__ABOUT THIS TASK__.
When you reach the line containing "Viewport: 975px width, 698px height.", begin reproducing the material exactly, stop after the line containing "the 'Pixel 8", and leave out any pictures along the way.
Segment Start: DATASET
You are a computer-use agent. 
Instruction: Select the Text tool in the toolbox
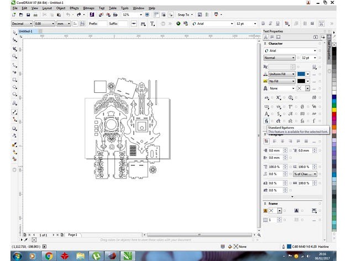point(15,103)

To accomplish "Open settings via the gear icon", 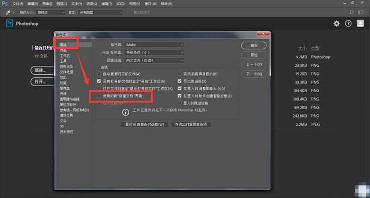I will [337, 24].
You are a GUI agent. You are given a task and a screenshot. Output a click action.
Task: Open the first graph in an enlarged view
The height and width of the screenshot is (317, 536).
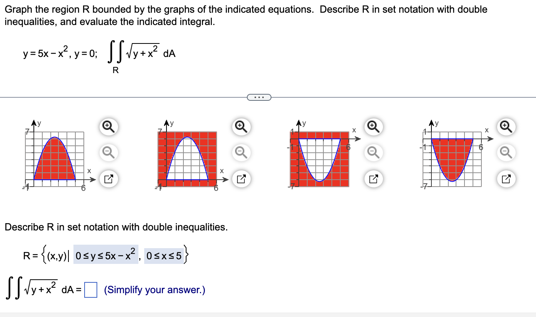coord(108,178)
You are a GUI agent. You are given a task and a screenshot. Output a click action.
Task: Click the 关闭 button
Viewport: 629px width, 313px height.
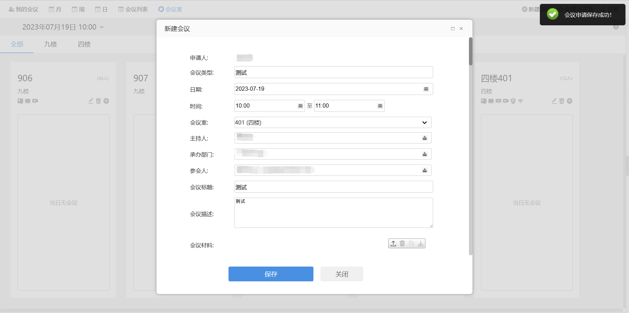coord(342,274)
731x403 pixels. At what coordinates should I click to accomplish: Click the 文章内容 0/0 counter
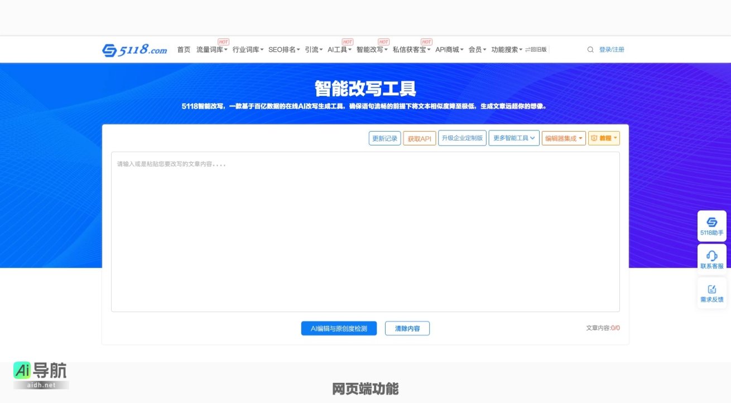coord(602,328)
Segment End: DATASET
Segment Start: DATASET
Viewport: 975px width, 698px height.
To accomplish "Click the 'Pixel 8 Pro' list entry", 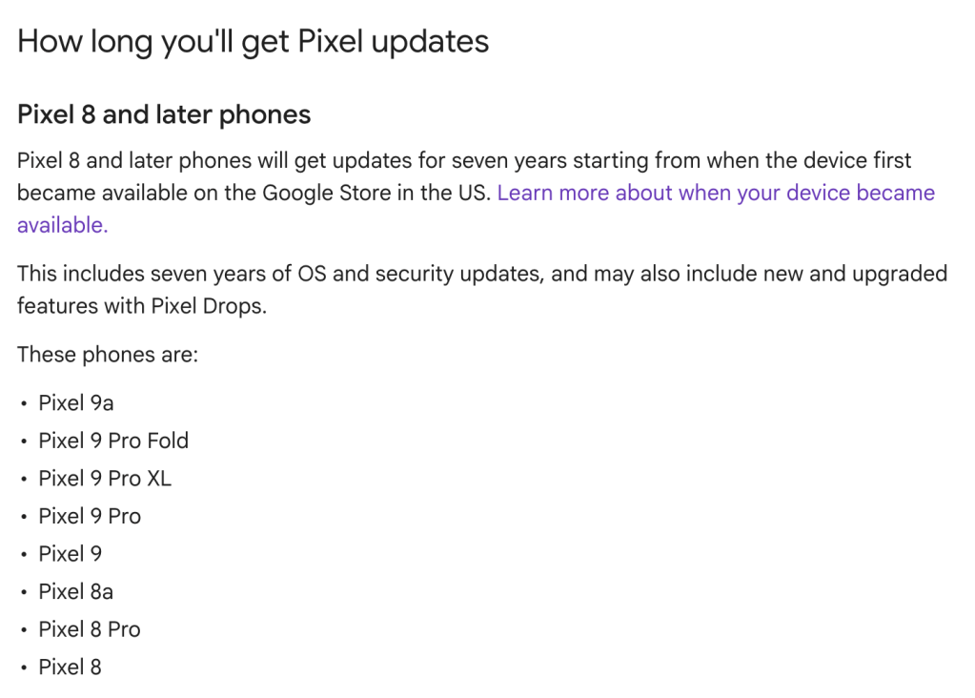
Segment End: DATASET
__YOUR SOLUTION__.
Viewport: 975px width, 698px height.
To accomplish "Click the 'Pixel 8 Pro' list entry", 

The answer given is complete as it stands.